%%

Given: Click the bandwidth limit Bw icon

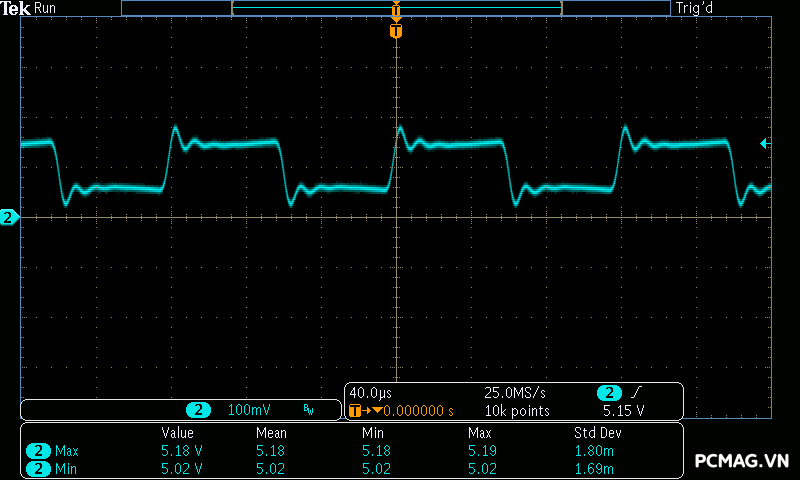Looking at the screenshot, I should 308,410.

%%
%%

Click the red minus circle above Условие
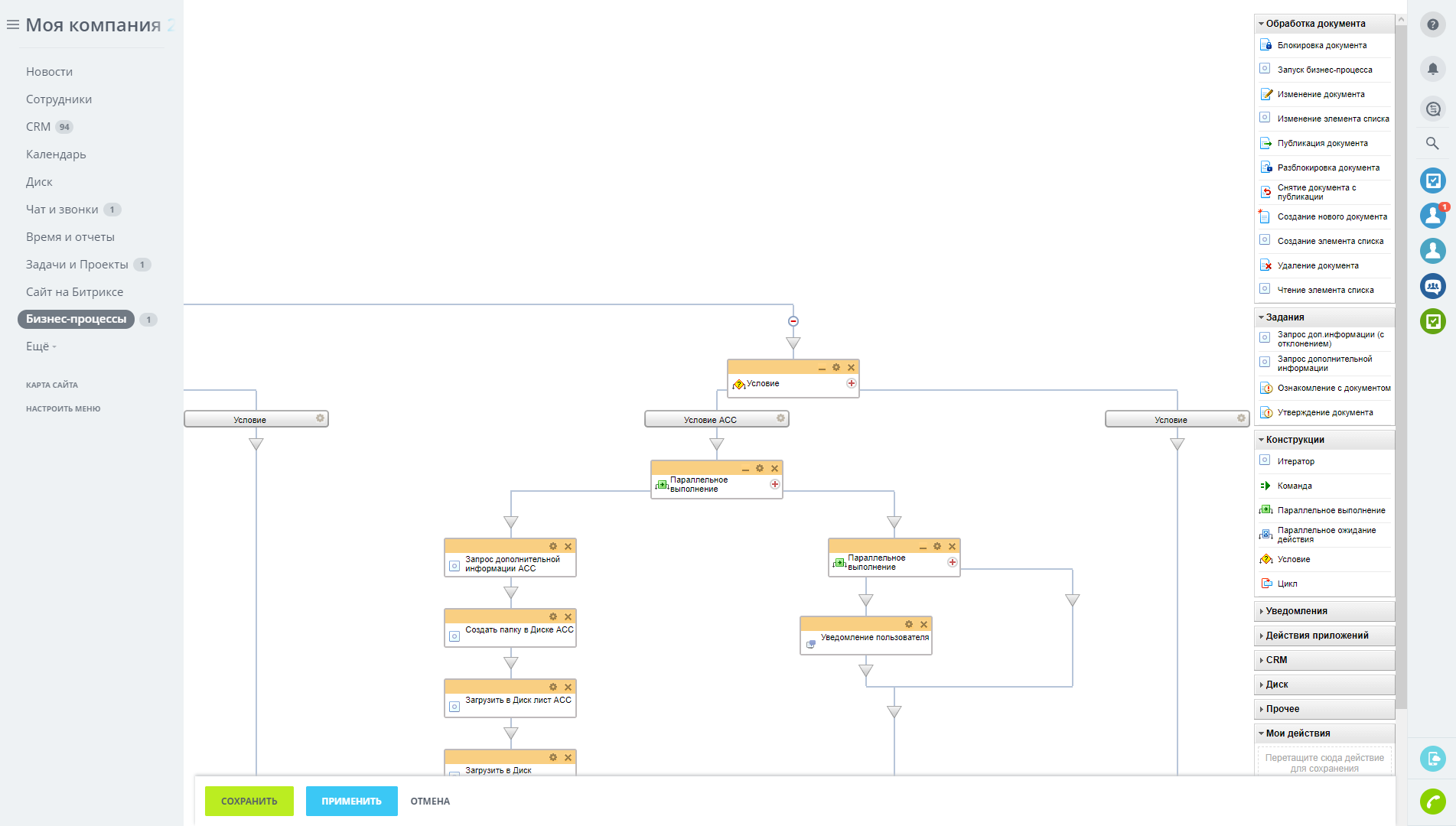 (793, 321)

%%
%%

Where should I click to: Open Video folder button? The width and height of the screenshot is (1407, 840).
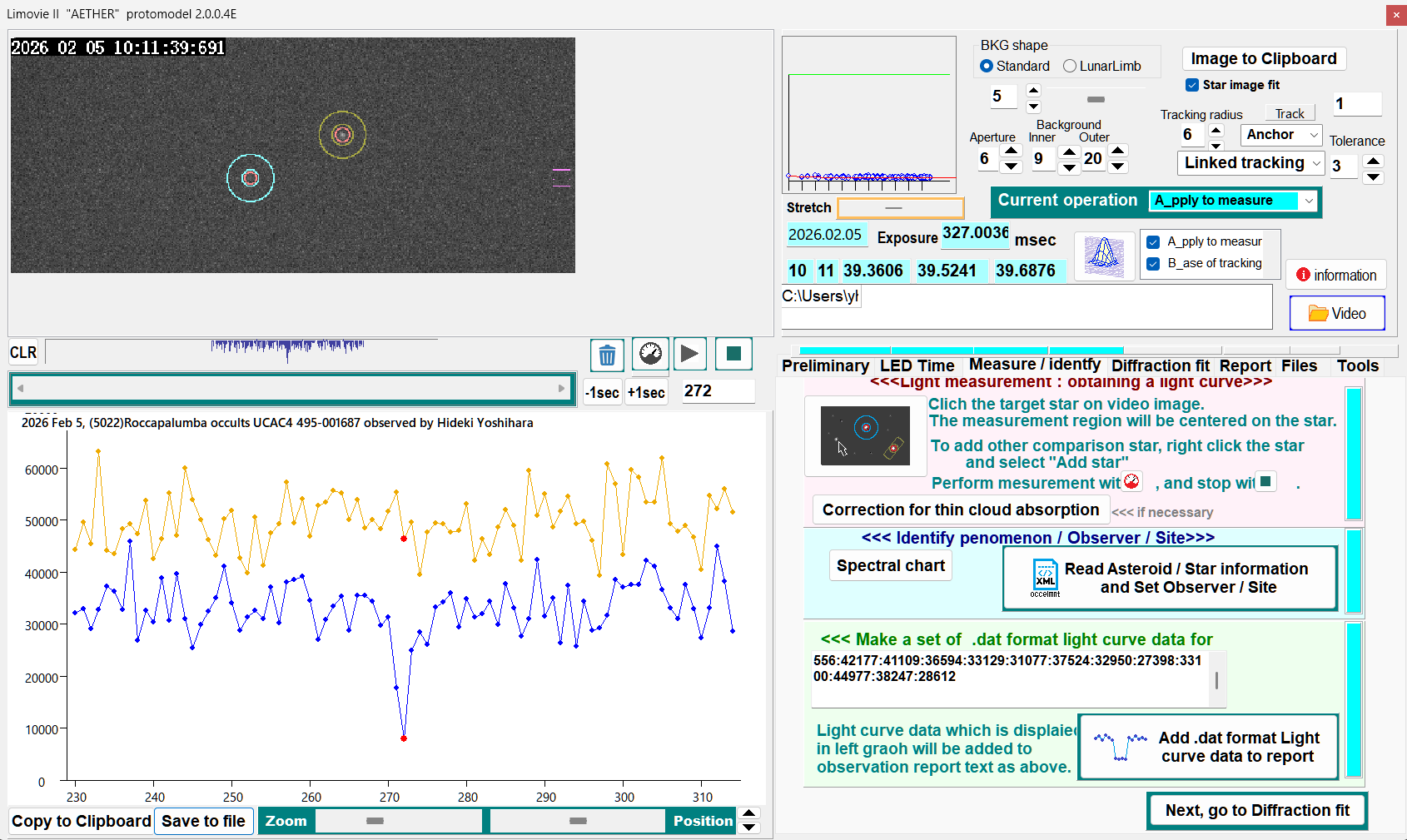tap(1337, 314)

%%

Reproduce everything in the listing from the line containing "Where should I" down to the line containing "tap(1337, 314)", including both of those lines. Leave the pictures out of your copy.

Where should I click to: Open Video folder button? The width and height of the screenshot is (1407, 840).
tap(1337, 314)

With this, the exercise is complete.